___ RECORDS PROVIDED

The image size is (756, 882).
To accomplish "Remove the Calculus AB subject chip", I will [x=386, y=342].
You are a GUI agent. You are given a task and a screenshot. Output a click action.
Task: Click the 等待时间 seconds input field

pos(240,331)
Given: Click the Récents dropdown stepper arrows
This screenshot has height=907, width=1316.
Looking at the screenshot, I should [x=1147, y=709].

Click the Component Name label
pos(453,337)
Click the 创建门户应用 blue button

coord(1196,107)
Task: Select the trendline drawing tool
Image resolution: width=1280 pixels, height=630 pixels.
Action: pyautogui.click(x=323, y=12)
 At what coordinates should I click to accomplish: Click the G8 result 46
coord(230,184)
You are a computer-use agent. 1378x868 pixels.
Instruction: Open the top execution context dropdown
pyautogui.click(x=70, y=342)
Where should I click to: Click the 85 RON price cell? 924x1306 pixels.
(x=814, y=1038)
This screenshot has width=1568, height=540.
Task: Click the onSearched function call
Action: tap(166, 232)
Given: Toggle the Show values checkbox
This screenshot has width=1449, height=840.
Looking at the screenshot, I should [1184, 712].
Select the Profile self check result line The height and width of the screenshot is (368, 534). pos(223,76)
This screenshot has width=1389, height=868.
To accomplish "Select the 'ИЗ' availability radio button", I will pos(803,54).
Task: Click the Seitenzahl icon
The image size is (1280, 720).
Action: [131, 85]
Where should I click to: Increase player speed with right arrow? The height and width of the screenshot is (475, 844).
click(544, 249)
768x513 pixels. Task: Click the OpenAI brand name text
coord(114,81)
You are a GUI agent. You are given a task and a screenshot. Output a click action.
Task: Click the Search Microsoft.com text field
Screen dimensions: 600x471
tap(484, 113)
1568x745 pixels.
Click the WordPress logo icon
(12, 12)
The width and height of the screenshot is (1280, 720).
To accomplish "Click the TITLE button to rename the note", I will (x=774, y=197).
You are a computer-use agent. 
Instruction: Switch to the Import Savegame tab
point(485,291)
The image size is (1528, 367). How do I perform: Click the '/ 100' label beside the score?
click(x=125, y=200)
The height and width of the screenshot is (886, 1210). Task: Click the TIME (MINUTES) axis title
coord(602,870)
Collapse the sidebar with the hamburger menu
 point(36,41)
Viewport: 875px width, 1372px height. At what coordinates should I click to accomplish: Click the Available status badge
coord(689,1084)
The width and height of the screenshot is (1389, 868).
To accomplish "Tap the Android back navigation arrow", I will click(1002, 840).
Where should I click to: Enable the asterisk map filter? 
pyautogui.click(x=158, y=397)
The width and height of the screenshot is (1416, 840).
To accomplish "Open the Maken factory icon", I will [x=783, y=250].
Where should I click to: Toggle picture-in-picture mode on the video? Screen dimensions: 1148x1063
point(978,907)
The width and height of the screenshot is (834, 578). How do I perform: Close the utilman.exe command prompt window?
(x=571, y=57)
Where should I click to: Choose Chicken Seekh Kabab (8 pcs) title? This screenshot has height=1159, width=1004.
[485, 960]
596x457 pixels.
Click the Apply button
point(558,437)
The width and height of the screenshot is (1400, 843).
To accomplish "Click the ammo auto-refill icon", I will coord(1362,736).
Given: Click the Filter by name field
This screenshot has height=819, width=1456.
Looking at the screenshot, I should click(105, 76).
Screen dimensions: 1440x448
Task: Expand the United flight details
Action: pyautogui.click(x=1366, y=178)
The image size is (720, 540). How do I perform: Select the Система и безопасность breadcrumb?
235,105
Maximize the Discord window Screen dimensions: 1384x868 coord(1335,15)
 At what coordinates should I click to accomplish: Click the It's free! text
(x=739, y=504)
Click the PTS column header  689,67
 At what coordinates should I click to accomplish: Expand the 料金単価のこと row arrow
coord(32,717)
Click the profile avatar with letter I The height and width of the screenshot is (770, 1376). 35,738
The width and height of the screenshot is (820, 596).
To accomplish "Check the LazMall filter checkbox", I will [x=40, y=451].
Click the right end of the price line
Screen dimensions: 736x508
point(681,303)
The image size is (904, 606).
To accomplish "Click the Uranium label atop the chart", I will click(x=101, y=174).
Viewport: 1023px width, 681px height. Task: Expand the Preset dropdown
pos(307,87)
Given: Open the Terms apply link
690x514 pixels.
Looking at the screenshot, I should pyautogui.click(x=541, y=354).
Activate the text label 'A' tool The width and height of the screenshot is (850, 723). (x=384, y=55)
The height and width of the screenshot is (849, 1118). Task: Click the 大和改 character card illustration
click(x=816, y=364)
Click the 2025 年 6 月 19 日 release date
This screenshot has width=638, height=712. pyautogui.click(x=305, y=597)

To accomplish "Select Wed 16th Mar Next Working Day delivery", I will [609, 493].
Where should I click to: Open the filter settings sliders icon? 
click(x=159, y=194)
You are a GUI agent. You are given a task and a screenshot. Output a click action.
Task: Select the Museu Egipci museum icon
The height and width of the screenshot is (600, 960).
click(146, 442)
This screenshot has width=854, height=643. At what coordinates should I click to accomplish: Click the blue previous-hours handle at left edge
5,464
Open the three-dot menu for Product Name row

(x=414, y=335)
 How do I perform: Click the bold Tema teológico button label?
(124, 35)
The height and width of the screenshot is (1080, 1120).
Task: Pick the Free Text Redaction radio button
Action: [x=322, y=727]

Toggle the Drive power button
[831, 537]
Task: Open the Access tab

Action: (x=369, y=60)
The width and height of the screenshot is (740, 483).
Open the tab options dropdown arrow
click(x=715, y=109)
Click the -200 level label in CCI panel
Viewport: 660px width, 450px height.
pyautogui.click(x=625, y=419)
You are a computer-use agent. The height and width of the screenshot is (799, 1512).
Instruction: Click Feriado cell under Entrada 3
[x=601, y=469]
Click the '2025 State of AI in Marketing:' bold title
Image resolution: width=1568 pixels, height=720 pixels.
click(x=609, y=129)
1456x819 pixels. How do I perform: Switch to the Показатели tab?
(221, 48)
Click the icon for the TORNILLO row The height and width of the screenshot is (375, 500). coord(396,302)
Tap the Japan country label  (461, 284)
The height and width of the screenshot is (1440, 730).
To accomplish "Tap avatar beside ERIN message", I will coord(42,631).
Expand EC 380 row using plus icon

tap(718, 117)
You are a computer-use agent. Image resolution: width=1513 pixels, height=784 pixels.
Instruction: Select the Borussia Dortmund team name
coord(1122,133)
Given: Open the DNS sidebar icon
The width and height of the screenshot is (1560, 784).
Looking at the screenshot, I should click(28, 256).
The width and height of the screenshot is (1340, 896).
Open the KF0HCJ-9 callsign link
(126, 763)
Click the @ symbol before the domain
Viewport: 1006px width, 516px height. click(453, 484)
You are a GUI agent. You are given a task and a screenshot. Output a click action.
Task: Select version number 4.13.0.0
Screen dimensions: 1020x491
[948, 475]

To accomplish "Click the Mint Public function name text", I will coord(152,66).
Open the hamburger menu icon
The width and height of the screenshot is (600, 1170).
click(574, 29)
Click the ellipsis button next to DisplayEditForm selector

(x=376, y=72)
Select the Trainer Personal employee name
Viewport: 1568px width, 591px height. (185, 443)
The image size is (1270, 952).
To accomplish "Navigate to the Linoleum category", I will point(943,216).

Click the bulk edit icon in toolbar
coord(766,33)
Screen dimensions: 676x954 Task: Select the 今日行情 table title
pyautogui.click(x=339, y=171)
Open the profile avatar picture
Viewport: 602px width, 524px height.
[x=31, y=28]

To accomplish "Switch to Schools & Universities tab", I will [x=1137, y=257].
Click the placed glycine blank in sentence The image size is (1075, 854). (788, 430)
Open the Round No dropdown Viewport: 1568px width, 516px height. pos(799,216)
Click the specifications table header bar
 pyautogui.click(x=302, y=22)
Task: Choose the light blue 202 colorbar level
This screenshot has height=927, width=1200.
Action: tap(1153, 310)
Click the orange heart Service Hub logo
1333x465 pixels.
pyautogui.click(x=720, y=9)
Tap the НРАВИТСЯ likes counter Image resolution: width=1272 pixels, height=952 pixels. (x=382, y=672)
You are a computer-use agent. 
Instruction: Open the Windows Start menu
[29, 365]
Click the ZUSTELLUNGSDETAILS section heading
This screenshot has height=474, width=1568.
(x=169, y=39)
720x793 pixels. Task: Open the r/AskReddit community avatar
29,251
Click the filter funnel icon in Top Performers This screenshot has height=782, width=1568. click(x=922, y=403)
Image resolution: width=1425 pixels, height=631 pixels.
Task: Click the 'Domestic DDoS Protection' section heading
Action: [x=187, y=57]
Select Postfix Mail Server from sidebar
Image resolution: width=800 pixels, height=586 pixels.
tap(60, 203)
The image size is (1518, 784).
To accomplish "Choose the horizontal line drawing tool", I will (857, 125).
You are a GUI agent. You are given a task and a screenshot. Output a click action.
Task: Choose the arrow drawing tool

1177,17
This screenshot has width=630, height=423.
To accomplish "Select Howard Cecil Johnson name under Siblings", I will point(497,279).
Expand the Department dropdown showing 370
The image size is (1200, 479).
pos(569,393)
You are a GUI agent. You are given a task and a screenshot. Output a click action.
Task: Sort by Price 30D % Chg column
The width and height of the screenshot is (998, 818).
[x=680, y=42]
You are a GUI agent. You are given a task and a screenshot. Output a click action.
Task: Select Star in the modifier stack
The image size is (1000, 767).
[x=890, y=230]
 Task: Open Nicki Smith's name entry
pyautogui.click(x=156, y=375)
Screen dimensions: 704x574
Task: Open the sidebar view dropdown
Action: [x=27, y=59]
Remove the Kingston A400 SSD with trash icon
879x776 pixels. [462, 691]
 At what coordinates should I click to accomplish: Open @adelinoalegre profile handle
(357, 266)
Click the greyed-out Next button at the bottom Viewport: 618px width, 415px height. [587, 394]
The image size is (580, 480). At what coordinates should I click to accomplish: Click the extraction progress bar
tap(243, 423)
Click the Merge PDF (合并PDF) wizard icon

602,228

______

■ WHAT THE TASK REQUIRES: Give only the number of lines in the material above where the string "column" appears.

■ EXPECTED ANSWER: 2